Would you return the entries exactly, with every line intact?

= = = =

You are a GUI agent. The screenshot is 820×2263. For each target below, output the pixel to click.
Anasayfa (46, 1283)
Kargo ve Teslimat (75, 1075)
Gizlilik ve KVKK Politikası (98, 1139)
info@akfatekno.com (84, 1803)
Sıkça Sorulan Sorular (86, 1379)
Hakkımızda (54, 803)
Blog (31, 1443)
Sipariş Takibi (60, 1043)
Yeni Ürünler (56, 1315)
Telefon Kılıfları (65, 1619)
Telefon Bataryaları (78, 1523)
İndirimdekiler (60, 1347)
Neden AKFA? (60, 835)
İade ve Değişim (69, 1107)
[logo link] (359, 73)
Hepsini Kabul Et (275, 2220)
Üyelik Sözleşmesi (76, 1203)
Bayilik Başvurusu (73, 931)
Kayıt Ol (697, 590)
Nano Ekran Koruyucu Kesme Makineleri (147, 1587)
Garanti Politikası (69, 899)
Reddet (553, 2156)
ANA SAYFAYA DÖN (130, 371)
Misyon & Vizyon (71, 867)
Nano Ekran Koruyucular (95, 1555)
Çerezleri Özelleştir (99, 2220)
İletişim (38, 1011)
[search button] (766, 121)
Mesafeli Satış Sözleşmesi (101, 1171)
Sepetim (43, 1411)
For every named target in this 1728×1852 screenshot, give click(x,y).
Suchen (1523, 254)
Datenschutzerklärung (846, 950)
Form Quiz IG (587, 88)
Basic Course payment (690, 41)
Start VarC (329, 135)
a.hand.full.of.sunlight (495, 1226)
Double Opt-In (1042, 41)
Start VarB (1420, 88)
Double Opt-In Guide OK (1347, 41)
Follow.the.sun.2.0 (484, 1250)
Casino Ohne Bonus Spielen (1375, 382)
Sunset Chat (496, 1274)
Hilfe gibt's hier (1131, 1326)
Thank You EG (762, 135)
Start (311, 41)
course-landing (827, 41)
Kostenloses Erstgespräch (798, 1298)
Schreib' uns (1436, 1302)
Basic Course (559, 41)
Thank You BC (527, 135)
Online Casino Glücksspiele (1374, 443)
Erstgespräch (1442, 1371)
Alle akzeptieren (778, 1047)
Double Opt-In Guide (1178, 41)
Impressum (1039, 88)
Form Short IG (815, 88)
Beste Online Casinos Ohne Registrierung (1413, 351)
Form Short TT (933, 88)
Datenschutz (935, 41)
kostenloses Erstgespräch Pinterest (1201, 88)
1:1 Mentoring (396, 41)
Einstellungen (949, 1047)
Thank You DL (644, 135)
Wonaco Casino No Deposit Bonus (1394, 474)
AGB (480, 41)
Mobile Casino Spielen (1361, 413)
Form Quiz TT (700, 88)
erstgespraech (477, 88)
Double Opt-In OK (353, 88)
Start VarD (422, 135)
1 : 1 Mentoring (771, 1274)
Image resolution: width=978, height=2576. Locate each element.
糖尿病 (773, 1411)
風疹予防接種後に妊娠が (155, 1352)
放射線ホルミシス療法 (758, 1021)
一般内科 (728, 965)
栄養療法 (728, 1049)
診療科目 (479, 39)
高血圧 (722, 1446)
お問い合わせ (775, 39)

= = = =

■ Exercise solution:
You are a GUI agent. The screenshot is 820×2263. For each target below, output the pixel to click.
Anasayfa (46, 1283)
Kargo ve Teslimat (75, 1075)
Gizlilik ve KVKK Politikası (98, 1139)
info@akfatekno.com (84, 1803)
Sıkça Sorulan Sorular (86, 1379)
Hakkımızda (54, 803)
Blog (31, 1443)
Sipariş Takibi (60, 1043)
Yeni Ürünler (56, 1315)
Telefon Kılıfları (65, 1619)
Telefon Bataryaları (78, 1523)
İndirimdekiler (60, 1347)
Neden AKFA? (60, 835)
İade ve Değişim (69, 1107)
[logo link] (359, 73)
Hepsini Kabul Et (275, 2220)
Üyelik Sözleşmesi (76, 1203)
Bayilik Başvurusu (73, 931)
Kayıt Ol (697, 590)
Nano Ekran Koruyucu Kesme Makineleri (147, 1587)
Garanti Politikası (69, 899)
Reddet (553, 2156)
ANA SAYFAYA DÖN (130, 371)
Misyon & Vizyon (71, 867)
Nano Ekran Koruyucular (95, 1555)
Çerezleri Özelleştir (99, 2220)
İletişim (38, 1011)
[search button] (766, 121)
Mesafeli Satış Sözleşmesi (101, 1171)
Sepetim (43, 1411)
For every named target in this 1728×1852 screenshot, give click(x,y).
Suchen (1523, 254)
Datenschutzerklärung (846, 950)
Form Quiz IG (587, 88)
Basic Course payment (690, 41)
Start VarC (329, 135)
a.hand.full.of.sunlight (495, 1226)
Double Opt-In (1042, 41)
Start VarB (1420, 88)
Double Opt-In Guide OK (1347, 41)
Follow.the.sun.2.0 (484, 1250)
Casino Ohne Bonus Spielen (1375, 382)
Sunset Chat (496, 1274)
Hilfe gibt's hier (1131, 1326)
Thank You EG (762, 135)
Start (311, 41)
course-landing (827, 41)
Kostenloses Erstgespräch (798, 1298)
Schreib' uns (1436, 1302)
Basic Course (559, 41)
Thank You BC (527, 135)
Online Casino Glücksspiele (1374, 443)
Erstgespräch (1442, 1371)
Alle akzeptieren (778, 1047)
Double Opt-In Guide (1178, 41)
Impressum (1039, 88)
Form Short IG (815, 88)
Beste Online Casinos Ohne Registrierung (1413, 351)
Form Short TT (933, 88)
Datenschutz (935, 41)
kostenloses Erstgespräch Pinterest (1201, 88)
1:1 Mentoring (396, 41)
Einstellungen (949, 1047)
Thank You DL (644, 135)
Wonaco Casino No Deposit Bonus (1394, 474)
AGB (480, 41)
Mobile Casino Spielen (1361, 413)
Form Quiz TT (700, 88)
erstgespraech (477, 88)
Double Opt-In OK (353, 88)
Start VarD (422, 135)
1 : 1 Mentoring (771, 1274)
Image resolution: width=978, height=2576. Locate each element.
糖尿病 (773, 1411)
風疹予防接種後に妊娠が (155, 1352)
放射線ホルミシス療法 (758, 1021)
一般内科 (728, 965)
栄養療法 (728, 1049)
診療科目 (479, 39)
高血圧 (722, 1446)
お問い合わせ (775, 39)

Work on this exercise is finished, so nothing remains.